▸ **The problem**
Repeat the records exactly as given. Do not include the pictures.

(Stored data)
- Opening Delimiter -

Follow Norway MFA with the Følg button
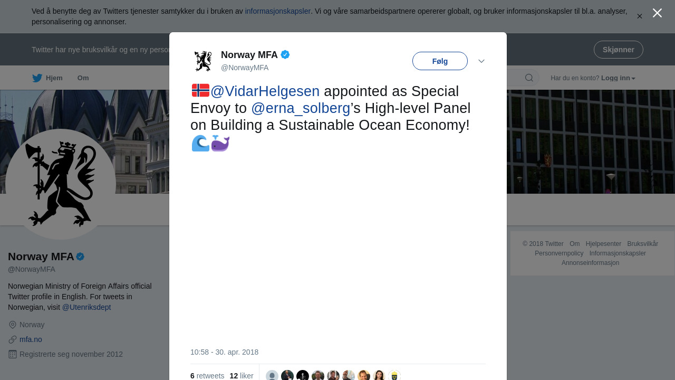 coord(440,61)
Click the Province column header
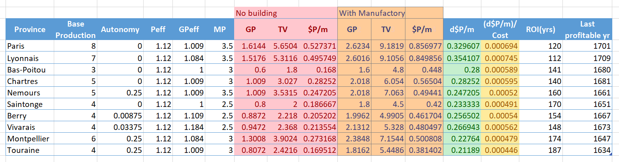Image resolution: width=619 pixels, height=162 pixels. click(x=30, y=29)
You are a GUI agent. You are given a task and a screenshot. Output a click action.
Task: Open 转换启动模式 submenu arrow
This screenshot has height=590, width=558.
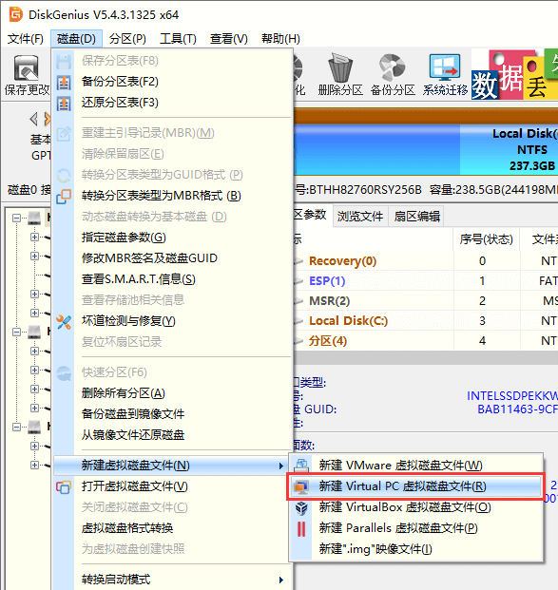coord(280,580)
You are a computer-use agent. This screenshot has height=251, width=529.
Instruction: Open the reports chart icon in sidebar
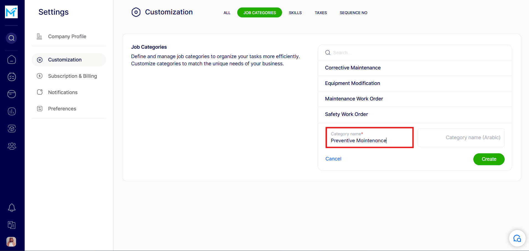pyautogui.click(x=12, y=112)
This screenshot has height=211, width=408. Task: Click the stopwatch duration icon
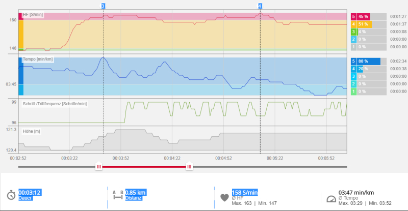(x=11, y=196)
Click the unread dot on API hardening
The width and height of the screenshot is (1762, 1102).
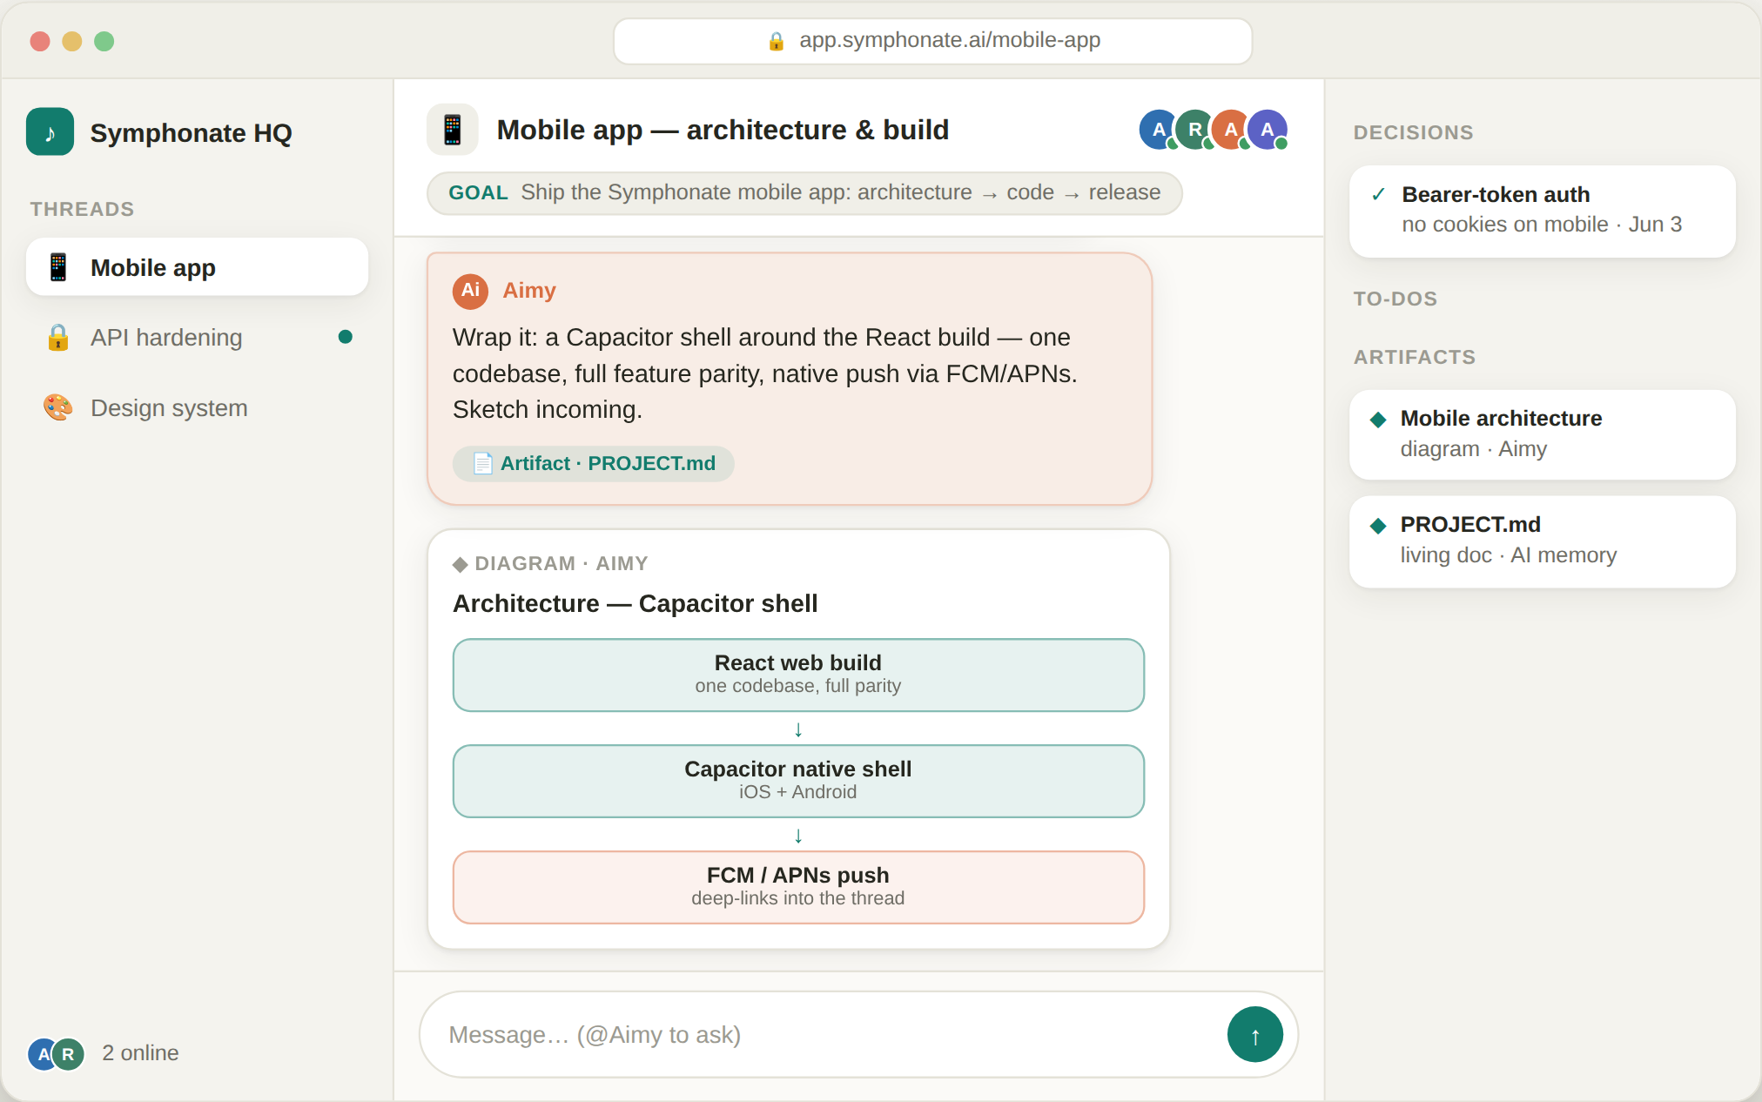345,337
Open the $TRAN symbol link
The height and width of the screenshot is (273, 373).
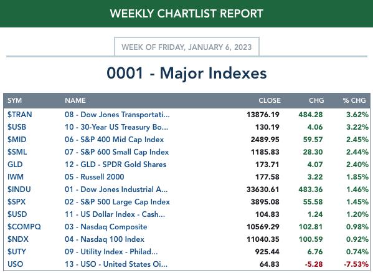pos(19,115)
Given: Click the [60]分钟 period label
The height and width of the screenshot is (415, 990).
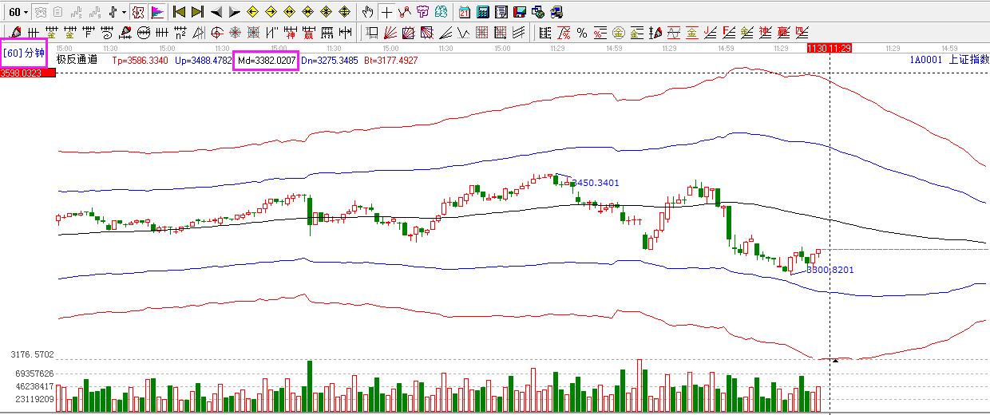Looking at the screenshot, I should click(24, 53).
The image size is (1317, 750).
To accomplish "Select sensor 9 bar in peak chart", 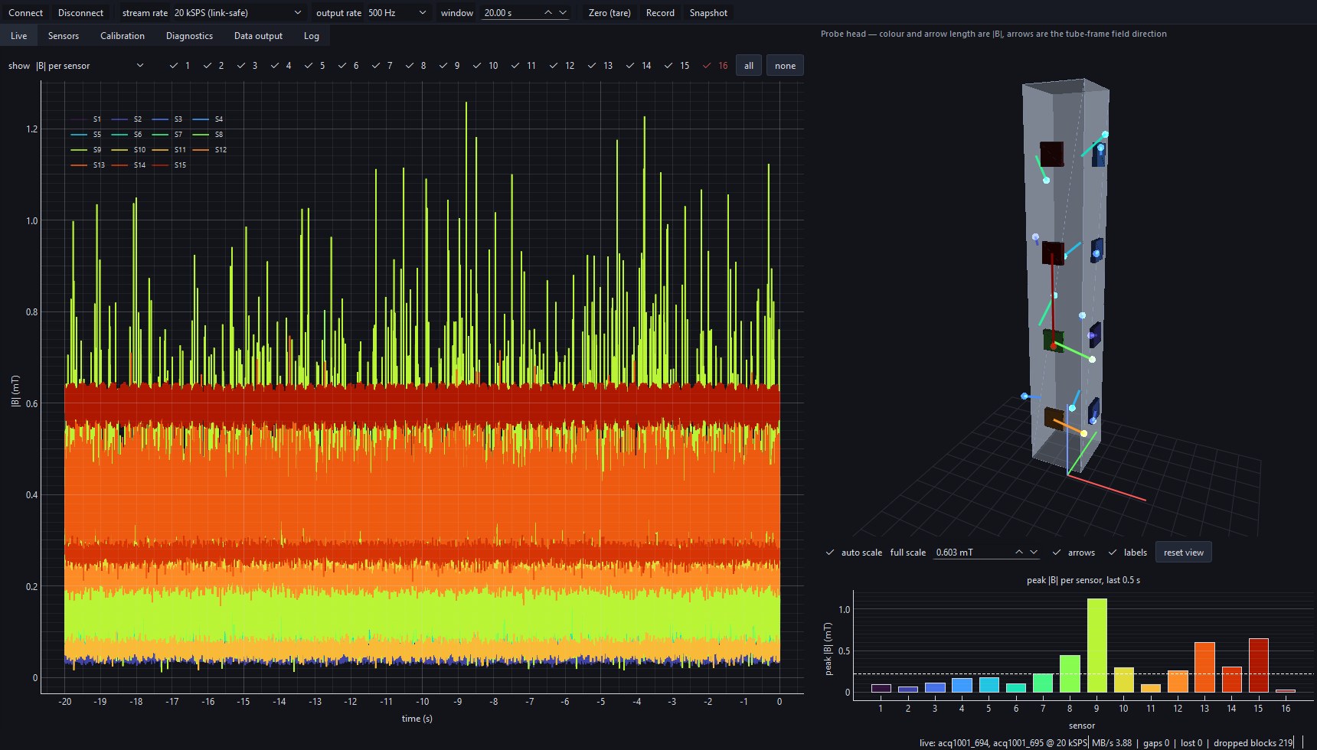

- Closing Delimiter -

▸ **The answer**
Follow Norway MFA with the Følg button
 coord(440,61)
Click the Province column header
Image resolution: width=619 pixels, height=162 pixels. click(x=30, y=29)
You are a GUI agent. You are given a task and a screenshot. Output a click action.
Task: Open 转换启动模式 submenu arrow
This screenshot has height=590, width=558.
coord(280,580)
You are a computer-use agent. This screenshot has height=251, width=529.
Instruction: Open the reports chart icon in sidebar
pyautogui.click(x=12, y=112)
This screenshot has height=211, width=408. Task: Click the stopwatch duration icon
(x=11, y=196)
Click the unread dot on API hardening
The width and height of the screenshot is (1762, 1102).
345,337
Open the $TRAN symbol link
The height and width of the screenshot is (273, 373).
pos(19,115)
Given: Click the [60]分钟 period label
The height and width of the screenshot is (415, 990).
Looking at the screenshot, I should click(24, 53).
The image size is (1317, 750).
To accomplish "Select sensor 9 bar in peak chart", 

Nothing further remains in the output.